Can CPAM Go Undiagnosed Until Adulthood?
Yes, congenital pulmonary airway malformation (CPAM) can absolutely remain undiagnosed until adulthood, despite being a congenital anomaly typically detected prenatally or in early childhood.
Clinical Reality of Late CPAM Diagnosis
While CPAM is most commonly identified on prenatal ultrasound or presents with respiratory distress in the neonatal period, a subset of patients with asymptomatic or minimally symptomatic lesions can evade diagnosis for years or even decades 1, 2. The literature documents multiple cases of CPAM first diagnosed in adolescence and adulthood, with patients presenting anywhere from teenage years into their twenties and beyond 1, 2, 3.
Why Diagnosis Is Delayed
Several factors contribute to delayed diagnosis:
- Asymptomatic presentation: Small CPAMs may not cause respiratory compromise sufficient to prompt imaging during childhood 4
- Misattribution of symptoms: Recurrent respiratory infections in childhood may be treated as simple pneumonia without further investigation 2
- Lack of clinical suspicion: Without a history of prenatal diagnosis or neonatal respiratory distress, clinicians may not consider congenital malformations in adults presenting with respiratory symptoms 3
- Incidental discovery: Some cases are only identified when imaging is performed for unrelated reasons 1
Typical Adult Presentations
When CPAM finally manifests in adulthood, patients commonly present with:
- Hemoptysis (frank bleeding from the airway) 1
- Recurrent pneumonia in the same anatomical location 2, 4
- Spontaneous pneumothorax 5, 4
- Persistent cough and wheeze 2
- Chest pain and breathlessness 3
A critical clinical pearl: a history of frequent lower respiratory tract infections during childhood should raise suspicion for underlying structural abnormalities like CPAM 2.

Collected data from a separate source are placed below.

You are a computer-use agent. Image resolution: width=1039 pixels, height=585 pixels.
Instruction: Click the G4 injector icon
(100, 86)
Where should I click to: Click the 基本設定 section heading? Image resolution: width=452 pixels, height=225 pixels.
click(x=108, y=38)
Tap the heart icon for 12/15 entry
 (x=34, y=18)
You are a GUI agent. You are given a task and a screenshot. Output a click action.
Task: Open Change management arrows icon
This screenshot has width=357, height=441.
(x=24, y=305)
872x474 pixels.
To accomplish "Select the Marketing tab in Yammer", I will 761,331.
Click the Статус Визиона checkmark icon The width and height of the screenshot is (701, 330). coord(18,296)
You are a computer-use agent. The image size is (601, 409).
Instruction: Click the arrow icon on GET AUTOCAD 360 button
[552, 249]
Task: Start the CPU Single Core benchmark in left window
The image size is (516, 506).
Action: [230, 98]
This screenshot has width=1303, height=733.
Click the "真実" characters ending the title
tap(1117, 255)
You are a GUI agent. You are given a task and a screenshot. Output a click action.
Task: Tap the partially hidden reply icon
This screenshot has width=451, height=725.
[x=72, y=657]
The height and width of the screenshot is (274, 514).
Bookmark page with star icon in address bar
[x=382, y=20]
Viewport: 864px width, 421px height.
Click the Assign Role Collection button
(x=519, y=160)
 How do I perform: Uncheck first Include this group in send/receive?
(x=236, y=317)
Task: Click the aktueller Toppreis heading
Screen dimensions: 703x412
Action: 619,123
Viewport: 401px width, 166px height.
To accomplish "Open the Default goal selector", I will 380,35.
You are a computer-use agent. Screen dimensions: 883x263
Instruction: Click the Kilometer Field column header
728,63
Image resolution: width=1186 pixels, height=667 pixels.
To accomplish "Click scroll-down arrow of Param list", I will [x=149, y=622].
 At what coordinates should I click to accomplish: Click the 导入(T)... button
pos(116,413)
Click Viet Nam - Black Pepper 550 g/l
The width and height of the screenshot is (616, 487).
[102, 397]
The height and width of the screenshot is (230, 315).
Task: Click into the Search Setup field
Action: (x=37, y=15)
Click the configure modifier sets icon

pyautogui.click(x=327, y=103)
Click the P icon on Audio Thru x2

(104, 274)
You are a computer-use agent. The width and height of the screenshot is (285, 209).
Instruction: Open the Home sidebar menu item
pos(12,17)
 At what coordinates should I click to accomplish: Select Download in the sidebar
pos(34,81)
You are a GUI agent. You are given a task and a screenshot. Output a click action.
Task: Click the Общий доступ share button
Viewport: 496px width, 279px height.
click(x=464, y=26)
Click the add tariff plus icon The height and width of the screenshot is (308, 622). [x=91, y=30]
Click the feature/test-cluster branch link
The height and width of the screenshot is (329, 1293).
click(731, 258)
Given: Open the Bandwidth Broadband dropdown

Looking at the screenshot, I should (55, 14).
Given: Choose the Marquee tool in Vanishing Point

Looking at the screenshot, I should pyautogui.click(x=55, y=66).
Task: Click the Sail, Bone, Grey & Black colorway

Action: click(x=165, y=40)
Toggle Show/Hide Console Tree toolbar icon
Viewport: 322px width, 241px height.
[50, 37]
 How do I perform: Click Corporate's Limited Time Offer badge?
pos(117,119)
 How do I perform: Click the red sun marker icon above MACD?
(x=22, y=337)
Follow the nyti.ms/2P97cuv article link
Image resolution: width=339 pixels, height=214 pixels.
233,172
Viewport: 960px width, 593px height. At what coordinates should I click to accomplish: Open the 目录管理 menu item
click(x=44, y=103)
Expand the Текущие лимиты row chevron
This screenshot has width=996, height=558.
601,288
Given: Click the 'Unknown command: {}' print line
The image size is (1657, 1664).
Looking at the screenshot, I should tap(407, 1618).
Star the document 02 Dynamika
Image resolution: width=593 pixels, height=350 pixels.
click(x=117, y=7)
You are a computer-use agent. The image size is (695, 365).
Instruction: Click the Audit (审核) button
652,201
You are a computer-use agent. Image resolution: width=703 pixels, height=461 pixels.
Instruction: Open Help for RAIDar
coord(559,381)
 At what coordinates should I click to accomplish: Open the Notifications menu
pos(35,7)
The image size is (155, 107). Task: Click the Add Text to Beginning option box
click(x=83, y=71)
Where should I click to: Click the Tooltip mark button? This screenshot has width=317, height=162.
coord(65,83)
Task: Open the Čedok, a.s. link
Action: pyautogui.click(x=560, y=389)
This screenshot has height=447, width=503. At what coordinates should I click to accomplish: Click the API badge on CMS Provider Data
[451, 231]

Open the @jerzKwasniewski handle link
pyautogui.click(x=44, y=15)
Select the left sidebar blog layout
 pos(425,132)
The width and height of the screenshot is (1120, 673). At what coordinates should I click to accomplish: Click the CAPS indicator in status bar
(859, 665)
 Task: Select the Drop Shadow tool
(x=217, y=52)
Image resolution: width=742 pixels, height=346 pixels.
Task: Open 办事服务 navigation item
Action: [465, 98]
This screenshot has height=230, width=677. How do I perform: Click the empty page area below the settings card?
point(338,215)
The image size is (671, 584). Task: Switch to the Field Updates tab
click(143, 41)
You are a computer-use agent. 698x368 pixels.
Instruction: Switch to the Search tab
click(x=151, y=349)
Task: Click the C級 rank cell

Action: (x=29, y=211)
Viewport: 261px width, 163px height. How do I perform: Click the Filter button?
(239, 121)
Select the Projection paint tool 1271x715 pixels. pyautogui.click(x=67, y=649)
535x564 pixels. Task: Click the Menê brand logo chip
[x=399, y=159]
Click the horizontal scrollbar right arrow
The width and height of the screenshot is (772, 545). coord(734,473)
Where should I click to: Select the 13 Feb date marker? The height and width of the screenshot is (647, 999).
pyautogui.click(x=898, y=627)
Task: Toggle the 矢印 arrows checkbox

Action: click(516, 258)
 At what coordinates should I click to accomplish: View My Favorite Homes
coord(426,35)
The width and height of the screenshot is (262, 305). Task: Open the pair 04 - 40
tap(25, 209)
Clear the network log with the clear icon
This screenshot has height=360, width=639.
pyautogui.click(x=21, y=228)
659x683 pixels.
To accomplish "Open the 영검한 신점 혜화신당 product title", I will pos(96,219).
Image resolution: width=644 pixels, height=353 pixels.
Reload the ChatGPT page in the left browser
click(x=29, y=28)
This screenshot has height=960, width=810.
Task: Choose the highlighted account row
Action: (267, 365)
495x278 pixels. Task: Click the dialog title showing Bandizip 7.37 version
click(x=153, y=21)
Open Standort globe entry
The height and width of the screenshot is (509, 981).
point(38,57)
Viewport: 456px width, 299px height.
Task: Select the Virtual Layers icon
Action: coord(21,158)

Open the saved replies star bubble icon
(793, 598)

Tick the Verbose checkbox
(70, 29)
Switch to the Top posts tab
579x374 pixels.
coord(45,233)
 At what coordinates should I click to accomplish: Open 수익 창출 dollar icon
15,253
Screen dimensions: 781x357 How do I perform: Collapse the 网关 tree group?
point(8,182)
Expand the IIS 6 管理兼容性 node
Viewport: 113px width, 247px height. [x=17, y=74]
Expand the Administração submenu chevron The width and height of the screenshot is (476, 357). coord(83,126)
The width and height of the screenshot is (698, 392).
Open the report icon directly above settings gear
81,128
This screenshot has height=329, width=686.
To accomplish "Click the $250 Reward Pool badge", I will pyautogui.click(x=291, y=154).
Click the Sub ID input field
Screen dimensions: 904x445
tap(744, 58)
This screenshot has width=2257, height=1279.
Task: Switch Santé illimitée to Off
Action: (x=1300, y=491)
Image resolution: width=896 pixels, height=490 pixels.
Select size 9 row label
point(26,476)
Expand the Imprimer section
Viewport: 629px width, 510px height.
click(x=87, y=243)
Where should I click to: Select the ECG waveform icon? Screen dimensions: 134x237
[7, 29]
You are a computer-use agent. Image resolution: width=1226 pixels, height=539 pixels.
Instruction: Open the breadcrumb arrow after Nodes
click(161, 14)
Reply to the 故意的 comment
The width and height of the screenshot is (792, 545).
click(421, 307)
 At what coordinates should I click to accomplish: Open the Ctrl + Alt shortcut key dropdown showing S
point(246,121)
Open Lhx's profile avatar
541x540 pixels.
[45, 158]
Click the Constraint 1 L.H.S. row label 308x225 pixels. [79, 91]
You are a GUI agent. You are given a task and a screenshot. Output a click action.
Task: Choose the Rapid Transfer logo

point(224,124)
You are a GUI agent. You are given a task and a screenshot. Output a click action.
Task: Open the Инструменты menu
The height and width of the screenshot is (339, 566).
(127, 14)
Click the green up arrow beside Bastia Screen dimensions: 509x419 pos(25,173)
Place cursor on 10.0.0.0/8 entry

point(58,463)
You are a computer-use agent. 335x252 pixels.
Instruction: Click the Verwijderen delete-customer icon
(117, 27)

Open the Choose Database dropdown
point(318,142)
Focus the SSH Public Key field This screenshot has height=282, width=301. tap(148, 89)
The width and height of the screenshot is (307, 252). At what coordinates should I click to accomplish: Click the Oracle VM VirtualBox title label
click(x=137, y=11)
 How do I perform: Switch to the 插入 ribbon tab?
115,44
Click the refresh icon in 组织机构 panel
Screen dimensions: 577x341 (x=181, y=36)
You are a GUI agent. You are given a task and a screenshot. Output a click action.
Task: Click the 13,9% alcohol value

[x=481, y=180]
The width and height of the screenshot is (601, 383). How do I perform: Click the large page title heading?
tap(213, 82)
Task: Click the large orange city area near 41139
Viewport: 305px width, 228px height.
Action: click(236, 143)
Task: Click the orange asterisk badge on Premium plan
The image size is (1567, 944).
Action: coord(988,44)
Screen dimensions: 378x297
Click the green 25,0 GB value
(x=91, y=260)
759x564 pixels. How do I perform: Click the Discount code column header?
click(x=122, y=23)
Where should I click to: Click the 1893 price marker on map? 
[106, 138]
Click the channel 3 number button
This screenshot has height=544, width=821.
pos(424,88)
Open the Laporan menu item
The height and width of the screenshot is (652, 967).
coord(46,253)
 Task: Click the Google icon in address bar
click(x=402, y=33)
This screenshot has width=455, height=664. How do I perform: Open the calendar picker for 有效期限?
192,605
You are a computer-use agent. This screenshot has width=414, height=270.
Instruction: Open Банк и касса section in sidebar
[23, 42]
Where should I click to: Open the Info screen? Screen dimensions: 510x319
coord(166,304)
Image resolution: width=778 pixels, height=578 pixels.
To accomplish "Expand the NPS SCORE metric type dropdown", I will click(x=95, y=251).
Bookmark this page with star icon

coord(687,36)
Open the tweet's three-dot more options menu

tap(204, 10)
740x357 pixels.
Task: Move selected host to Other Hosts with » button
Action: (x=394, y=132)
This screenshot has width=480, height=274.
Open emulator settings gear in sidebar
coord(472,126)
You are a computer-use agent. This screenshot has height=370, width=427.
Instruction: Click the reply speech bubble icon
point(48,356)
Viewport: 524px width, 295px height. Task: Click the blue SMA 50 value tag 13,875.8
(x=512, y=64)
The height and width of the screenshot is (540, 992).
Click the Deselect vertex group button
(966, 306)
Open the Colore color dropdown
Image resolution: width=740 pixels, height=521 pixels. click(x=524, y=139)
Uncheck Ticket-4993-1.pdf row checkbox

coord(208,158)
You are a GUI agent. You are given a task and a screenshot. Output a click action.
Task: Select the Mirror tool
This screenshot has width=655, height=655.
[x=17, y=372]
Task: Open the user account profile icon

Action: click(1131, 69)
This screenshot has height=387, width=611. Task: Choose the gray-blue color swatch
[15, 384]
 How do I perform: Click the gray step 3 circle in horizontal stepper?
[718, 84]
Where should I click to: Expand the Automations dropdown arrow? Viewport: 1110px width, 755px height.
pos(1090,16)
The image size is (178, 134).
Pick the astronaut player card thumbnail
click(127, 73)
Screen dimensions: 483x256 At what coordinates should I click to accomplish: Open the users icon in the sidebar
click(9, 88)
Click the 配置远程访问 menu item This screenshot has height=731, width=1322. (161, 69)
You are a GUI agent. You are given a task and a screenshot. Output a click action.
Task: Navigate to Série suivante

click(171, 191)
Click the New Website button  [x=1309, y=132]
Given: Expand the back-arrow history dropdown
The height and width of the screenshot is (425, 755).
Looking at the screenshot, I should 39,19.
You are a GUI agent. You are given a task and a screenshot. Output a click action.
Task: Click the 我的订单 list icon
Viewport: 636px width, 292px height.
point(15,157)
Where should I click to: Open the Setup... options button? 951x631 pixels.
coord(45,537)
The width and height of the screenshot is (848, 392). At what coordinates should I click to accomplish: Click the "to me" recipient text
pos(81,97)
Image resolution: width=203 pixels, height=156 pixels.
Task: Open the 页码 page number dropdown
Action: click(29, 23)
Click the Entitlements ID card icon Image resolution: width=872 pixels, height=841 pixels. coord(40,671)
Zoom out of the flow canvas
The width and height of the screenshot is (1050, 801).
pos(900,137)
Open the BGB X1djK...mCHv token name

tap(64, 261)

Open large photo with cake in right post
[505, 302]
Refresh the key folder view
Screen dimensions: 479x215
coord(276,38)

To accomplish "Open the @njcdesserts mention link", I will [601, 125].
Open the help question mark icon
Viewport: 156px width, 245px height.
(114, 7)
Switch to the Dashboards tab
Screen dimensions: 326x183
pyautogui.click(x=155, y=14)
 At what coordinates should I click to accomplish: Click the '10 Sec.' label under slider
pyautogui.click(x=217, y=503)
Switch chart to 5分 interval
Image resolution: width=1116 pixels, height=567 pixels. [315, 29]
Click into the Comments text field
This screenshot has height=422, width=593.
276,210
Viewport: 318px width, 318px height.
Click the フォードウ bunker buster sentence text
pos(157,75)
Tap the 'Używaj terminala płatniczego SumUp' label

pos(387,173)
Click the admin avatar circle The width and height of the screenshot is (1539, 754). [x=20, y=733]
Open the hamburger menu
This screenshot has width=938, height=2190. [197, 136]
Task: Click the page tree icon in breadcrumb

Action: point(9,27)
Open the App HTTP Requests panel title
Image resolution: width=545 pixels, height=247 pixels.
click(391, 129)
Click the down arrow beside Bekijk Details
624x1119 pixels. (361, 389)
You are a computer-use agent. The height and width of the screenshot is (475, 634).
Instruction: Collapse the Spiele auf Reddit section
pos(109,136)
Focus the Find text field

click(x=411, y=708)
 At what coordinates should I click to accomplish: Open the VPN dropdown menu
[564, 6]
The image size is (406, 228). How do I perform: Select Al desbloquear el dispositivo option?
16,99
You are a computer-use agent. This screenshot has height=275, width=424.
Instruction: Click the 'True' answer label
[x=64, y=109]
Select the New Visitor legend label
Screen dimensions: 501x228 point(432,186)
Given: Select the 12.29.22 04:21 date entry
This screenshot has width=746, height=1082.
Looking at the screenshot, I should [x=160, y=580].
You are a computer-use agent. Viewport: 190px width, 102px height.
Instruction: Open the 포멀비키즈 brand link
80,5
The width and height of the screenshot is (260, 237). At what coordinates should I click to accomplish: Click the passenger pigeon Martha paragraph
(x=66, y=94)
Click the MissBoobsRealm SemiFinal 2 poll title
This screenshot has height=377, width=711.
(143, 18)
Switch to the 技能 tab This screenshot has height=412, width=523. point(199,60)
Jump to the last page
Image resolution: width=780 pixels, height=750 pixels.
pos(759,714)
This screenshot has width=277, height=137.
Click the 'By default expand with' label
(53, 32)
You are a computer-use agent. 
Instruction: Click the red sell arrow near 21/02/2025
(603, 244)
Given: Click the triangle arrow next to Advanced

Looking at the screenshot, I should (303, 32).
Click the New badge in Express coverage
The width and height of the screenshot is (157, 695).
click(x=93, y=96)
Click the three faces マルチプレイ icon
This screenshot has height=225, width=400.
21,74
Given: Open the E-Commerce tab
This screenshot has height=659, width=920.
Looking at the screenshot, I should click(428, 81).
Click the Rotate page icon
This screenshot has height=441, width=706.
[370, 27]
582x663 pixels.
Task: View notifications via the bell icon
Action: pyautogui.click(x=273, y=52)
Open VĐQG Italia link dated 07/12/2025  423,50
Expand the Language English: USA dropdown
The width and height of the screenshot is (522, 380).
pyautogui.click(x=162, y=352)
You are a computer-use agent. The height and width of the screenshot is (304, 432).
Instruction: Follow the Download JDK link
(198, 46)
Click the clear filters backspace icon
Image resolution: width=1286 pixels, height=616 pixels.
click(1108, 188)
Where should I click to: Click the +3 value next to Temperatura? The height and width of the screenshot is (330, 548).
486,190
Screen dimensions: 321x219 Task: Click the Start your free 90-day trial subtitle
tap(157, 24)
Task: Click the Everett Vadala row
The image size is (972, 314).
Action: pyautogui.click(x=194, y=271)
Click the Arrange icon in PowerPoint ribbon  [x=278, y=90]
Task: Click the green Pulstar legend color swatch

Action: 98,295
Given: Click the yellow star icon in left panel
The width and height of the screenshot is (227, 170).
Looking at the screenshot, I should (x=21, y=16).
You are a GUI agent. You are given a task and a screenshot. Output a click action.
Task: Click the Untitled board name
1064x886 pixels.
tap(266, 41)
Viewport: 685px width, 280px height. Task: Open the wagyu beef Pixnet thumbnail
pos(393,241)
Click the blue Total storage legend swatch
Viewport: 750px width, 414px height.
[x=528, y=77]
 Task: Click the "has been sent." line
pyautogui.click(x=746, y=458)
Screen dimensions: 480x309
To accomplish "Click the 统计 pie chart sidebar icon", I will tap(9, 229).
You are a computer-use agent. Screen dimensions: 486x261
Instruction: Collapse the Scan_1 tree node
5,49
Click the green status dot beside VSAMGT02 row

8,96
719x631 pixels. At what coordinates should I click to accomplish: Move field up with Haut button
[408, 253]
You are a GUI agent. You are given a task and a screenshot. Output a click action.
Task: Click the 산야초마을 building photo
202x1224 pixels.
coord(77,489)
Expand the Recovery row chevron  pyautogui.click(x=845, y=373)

Diagnostic Approach in Adults
When CPAM is suspected in an adult patient:
- High-resolution CT imaging is essential and will typically reveal cystic lesions, often with ground glass opacities and interlobular septal thickening 2
- Bronchoscopy can help localize the lesion and exclude other pathology 1
- Chest radiography may show diffuse opacity, volume loss, or cystic changes but is less specific than CT 2
Management Implications
Surgical resection is recommended for all symptomatic adult CPAM cases at the time of diagnosis 1, 5, 4. The rationale is compelling:
- Risk of malignant transformation: CPAMs carry a definitive risk of developing into carcinomas or pleuropulmonary blastomas 4
- Recurrent infections: Medical management alone is insufficient, as complications will eventually develop in virtually all patients 4
- Additional complications: Including pneumothorax, hemoptysis, and hemothorax 4
Video-assisted thoracoscopic surgery (VATS) with lobectomy or wedge resection is the preferred surgical approach and has proven safe and effective 1, 5, 3.
Critical Pitfall to Avoid
The most dangerous error is misdiagnosing CPAM as simple pneumothorax or infected bullae and treating with chest tube insertion alone 3. This delays definitive treatment and exposes the patient to ongoing risks of infection, bleeding, and malignancy. When imaging suggests cystic lung disease in a young adult, particularly with a history of recurrent infections, CPAM must be in the differential diagnosis 2, 3.
Post-Surgical Surveillance
Even after surgical resection, close monitoring is advocated given the mild but definitive risk of malignancy 5. The specific surveillance protocol should include periodic clinical assessment and imaging, though optimal intervals are not well-established in the literature.